There are several outcomes regarding your home and car when filing a bankruptcy case.
Your Home and Car in A Chapter 7 Bankruptcy
If you owe money on your home or car, you may keep these assets if you continue to make the payments to the lender. However, past due payments must be caught up immediately. Some creditors may work with debtors to allow a short time to catch up payments but it is not common, and debtors should never assume they won’t immediately be required to pay the past due payments to the lender. Furthermore, if a large amount of equity exists in the asset, the trustee may consider whether the asset is worth selling for the estate.
For debtors who cannot afford to continue paying the payments on their mortgage or car loan, they can surrender the property the creditor in full satisfaction of the lien. The lender cannot file a deficiency judgment against the debtor if the lender doesn’t receive full payment for the lien when the asset is sold.
A debtor who owns his or her home or car free and clear of liens must be careful when filing a Chapter 7 bankruptcy. If the value of the asset exceeds the allowed exemption, the trustee will likely sell the asset to pay the creditors. The debtor receives the exemption amount before creditors receive any money. In some states, the exemption amount is very low.
Your Home and Car in A Chapter 13 Bankruptcy
Filing a Chapter 13 bankruptcy case stops foreclosures and repossessions. Many people use Chapter 13 to save their homes and cars when they are behind in the payments.
For example, if you have been served with foreclosure papers, a Chapter 13 bankruptcy can allow you to keep your home by spreading out your past due mortgage payments over a 5-year plan. However, you must be able to resume regular payments to the lender outside of your bankruptcy plan. The same applies if you are about to lose your car except, in most cases, the car loan is paid in full through your Chapter 13 plan.

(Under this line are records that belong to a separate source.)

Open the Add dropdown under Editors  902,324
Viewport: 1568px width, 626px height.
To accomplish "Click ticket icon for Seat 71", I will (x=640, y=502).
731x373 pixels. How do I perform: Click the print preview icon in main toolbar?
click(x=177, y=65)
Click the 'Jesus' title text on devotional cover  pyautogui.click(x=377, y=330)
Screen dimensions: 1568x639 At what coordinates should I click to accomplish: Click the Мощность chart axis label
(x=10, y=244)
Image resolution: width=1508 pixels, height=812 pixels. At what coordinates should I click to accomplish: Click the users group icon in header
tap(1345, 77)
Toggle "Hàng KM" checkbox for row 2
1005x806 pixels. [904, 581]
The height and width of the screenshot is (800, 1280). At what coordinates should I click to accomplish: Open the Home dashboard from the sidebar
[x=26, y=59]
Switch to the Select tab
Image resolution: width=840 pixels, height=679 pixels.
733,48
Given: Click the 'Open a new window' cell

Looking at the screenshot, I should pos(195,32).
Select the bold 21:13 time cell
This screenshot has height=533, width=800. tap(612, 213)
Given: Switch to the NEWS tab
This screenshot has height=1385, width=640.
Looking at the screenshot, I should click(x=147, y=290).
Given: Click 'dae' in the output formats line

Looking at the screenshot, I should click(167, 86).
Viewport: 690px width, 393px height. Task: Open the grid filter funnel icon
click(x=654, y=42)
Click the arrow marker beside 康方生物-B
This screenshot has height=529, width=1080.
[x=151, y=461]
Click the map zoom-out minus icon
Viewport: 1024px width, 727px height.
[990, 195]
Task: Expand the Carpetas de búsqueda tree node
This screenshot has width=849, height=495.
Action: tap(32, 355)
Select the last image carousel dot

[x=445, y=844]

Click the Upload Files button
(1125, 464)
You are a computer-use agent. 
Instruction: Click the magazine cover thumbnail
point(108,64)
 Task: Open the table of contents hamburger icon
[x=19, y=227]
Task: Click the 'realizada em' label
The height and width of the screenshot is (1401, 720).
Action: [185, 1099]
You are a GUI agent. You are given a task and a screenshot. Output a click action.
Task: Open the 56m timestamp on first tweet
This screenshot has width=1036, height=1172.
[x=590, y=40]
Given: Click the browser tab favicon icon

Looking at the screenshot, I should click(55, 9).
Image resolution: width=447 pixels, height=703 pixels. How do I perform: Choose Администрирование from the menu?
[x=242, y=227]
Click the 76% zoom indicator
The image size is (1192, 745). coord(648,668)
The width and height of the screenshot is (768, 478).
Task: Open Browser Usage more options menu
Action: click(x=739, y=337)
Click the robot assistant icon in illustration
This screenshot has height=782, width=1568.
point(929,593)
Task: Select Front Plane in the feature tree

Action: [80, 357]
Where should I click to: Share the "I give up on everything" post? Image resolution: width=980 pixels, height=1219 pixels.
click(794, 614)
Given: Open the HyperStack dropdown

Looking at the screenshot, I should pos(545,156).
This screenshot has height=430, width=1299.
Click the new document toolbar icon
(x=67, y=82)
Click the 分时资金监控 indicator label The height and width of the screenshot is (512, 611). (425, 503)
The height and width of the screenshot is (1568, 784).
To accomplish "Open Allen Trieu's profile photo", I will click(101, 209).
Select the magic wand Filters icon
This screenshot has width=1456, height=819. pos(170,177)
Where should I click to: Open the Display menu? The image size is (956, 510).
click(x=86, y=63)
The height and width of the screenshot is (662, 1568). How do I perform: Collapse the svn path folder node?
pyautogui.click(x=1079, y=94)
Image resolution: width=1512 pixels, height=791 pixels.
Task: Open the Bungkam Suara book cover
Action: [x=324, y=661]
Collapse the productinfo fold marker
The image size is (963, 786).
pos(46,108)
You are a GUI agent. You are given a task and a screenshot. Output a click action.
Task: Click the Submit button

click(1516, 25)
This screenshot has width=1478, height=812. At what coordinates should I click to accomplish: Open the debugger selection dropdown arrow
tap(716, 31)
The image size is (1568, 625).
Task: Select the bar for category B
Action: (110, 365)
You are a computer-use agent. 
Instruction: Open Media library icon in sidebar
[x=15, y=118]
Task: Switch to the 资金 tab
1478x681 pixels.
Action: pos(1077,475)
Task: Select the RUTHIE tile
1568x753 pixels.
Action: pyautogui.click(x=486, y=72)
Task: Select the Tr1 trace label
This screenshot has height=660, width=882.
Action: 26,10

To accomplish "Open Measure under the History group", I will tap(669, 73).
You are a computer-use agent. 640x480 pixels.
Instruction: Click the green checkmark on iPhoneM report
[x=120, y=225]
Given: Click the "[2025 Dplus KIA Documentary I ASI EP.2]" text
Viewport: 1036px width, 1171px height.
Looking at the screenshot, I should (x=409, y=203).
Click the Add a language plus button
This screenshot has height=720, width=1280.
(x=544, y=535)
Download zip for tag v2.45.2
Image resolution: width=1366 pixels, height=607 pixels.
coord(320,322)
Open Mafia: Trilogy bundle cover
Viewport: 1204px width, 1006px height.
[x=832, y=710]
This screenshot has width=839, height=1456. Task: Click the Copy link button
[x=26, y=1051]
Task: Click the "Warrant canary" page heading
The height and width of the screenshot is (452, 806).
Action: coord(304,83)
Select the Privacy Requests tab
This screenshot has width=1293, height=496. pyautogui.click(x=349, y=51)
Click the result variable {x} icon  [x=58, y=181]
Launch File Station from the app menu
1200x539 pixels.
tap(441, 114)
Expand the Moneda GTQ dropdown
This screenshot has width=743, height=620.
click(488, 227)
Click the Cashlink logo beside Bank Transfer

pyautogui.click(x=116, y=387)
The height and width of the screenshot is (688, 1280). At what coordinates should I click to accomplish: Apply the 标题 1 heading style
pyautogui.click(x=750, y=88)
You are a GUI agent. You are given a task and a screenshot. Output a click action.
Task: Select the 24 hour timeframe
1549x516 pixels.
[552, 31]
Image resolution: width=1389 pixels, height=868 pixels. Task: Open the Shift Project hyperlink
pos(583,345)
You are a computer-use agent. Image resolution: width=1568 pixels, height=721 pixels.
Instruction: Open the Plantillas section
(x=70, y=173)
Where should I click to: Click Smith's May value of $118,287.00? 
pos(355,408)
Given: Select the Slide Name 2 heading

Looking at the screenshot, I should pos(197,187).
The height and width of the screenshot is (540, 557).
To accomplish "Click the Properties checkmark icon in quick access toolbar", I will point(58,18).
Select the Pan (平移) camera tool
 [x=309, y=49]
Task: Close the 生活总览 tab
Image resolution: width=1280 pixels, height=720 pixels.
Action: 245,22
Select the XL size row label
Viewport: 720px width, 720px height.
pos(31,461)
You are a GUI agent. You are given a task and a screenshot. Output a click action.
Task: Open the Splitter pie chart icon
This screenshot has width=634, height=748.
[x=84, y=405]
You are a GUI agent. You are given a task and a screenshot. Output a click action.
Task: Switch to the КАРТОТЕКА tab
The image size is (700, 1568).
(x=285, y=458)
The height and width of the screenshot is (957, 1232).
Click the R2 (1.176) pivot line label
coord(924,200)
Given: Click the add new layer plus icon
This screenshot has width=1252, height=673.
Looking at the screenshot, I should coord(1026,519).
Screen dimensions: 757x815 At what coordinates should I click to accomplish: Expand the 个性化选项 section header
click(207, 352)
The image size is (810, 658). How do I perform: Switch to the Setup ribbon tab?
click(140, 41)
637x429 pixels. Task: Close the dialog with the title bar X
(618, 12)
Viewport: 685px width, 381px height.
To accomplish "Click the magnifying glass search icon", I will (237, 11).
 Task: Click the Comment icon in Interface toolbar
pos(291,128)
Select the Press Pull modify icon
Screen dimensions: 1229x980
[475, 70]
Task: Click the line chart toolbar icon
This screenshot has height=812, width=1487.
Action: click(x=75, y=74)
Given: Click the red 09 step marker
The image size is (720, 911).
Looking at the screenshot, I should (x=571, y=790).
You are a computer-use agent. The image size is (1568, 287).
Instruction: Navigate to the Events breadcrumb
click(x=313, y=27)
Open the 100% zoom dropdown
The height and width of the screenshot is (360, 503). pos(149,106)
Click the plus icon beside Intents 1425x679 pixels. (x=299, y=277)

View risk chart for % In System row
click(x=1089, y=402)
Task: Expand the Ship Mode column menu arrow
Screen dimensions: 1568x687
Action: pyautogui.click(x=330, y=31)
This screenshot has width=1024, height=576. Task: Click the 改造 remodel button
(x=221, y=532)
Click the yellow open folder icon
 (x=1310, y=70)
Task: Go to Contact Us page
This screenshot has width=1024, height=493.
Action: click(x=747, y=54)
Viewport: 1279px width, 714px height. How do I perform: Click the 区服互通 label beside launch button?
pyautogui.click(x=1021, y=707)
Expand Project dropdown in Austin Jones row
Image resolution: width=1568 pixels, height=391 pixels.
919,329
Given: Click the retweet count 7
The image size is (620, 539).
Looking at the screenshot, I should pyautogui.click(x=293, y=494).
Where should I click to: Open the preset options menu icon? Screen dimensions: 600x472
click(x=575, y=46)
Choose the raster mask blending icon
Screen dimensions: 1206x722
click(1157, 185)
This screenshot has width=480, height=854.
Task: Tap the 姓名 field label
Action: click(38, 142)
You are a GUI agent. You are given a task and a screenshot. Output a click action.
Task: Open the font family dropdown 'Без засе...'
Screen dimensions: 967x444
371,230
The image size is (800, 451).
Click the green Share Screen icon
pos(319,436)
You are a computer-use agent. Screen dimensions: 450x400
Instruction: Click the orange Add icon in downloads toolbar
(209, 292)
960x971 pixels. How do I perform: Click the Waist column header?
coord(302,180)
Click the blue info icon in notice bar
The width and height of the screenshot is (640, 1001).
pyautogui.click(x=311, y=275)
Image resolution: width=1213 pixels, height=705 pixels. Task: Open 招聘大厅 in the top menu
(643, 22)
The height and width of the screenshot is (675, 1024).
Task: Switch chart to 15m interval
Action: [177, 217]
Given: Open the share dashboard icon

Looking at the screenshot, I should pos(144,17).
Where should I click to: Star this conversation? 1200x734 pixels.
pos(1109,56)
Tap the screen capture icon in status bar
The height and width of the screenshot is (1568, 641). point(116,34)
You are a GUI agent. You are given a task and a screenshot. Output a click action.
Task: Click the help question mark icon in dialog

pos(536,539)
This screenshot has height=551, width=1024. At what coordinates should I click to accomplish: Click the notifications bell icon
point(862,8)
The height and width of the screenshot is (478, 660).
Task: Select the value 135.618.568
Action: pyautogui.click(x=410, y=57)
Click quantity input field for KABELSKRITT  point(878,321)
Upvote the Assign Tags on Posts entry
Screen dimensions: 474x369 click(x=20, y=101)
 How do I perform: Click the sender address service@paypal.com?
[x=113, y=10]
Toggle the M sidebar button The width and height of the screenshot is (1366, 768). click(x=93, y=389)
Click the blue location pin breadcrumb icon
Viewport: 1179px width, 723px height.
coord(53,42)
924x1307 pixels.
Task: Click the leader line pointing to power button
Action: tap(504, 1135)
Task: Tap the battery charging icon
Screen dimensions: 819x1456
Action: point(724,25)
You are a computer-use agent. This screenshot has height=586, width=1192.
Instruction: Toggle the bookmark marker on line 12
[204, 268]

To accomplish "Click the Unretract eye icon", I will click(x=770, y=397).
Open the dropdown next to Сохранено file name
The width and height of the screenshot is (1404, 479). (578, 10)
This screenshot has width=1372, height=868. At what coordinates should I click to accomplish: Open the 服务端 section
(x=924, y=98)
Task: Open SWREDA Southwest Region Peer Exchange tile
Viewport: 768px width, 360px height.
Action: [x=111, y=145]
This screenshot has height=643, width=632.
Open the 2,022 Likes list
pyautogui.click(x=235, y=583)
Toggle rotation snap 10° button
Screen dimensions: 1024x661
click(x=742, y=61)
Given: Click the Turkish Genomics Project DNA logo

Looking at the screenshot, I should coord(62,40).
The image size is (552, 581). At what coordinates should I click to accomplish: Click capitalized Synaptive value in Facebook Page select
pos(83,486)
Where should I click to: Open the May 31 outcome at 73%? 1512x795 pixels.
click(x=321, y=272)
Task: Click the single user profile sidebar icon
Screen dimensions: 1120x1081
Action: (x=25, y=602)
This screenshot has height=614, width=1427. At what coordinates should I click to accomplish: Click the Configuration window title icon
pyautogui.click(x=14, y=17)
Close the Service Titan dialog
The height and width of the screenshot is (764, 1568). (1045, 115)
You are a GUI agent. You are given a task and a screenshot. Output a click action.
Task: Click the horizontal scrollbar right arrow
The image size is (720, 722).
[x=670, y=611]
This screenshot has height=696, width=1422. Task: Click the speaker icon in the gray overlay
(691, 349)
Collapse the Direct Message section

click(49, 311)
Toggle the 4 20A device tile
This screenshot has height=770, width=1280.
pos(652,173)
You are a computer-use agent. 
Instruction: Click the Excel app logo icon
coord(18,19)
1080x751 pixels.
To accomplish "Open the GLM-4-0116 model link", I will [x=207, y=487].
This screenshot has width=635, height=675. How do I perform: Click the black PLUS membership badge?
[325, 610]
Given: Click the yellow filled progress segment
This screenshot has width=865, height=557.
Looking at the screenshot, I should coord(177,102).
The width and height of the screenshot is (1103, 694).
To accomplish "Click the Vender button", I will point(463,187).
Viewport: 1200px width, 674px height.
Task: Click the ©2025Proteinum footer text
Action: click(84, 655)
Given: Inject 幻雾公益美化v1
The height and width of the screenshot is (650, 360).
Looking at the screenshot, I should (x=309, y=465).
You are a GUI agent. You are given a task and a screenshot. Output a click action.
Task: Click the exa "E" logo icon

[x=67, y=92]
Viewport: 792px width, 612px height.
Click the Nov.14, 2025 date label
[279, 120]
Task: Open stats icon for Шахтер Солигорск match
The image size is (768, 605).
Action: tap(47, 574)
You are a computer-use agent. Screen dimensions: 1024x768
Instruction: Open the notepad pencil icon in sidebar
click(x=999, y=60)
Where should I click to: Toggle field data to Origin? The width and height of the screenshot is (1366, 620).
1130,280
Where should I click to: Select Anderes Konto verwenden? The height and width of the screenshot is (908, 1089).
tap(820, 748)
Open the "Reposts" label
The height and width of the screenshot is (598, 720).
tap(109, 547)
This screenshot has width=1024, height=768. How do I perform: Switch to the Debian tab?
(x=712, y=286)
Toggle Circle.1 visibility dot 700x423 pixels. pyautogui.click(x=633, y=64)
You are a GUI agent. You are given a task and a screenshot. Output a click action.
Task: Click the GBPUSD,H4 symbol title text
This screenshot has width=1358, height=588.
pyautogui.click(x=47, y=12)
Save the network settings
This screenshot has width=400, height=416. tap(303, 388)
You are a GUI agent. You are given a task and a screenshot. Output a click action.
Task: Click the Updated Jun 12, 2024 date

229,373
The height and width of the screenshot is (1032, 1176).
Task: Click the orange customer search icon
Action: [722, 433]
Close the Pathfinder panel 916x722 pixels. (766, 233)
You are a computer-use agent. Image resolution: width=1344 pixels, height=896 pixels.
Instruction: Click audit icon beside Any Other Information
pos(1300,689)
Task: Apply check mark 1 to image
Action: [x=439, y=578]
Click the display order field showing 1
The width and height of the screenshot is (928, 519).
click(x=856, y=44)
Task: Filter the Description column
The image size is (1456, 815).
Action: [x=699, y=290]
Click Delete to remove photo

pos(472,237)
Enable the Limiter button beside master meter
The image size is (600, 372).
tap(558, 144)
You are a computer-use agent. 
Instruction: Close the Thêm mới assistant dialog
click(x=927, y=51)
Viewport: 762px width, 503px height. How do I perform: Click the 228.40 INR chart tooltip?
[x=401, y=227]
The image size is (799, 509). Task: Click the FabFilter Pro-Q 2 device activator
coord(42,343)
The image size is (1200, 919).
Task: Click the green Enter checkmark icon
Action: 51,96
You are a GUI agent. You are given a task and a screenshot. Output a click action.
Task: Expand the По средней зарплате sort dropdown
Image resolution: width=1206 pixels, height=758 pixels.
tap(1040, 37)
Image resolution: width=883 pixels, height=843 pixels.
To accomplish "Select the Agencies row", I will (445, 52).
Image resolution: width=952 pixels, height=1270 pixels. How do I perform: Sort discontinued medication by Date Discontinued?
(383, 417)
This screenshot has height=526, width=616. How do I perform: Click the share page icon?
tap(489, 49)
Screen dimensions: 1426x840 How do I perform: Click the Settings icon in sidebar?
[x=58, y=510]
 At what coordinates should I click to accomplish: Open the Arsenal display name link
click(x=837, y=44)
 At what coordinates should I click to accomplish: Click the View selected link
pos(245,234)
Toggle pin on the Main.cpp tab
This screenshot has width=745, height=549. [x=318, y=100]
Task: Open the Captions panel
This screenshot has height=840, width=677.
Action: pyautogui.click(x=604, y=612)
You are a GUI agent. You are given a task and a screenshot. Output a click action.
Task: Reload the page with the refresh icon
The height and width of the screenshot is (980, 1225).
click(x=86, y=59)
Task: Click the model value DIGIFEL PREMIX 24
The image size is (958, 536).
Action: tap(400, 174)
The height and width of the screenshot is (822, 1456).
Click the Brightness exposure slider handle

If you don’t have a lien on your home or car or if there is substantial equity in the asset, filing a Chapter 13 can prevent you losing the asset. In a Chapter 13 case, the trustee doesn’t sell assets. If the equity in the asset exceeds the allowed exemption, you can pay the different into your plan to go toward your unsecured debt. Filing Chapter 13 can be a great solution for protecting assets that may be in danger under a Chapter 7 case.
It is important to review all options prior to filing bankruptcy under any chapter. You may have several options, but only one option is the best course of action to give you the most benefit. Filing bankruptcy has benefits and disadvantages. You must be aware of all the pros and cons before you make a decision regarding the best way to handle your debt problem.
Consulting with a trained professional before filing bankruptcy is your best step to protect your assets, get rid of debt, and give yourself a brighter financial future.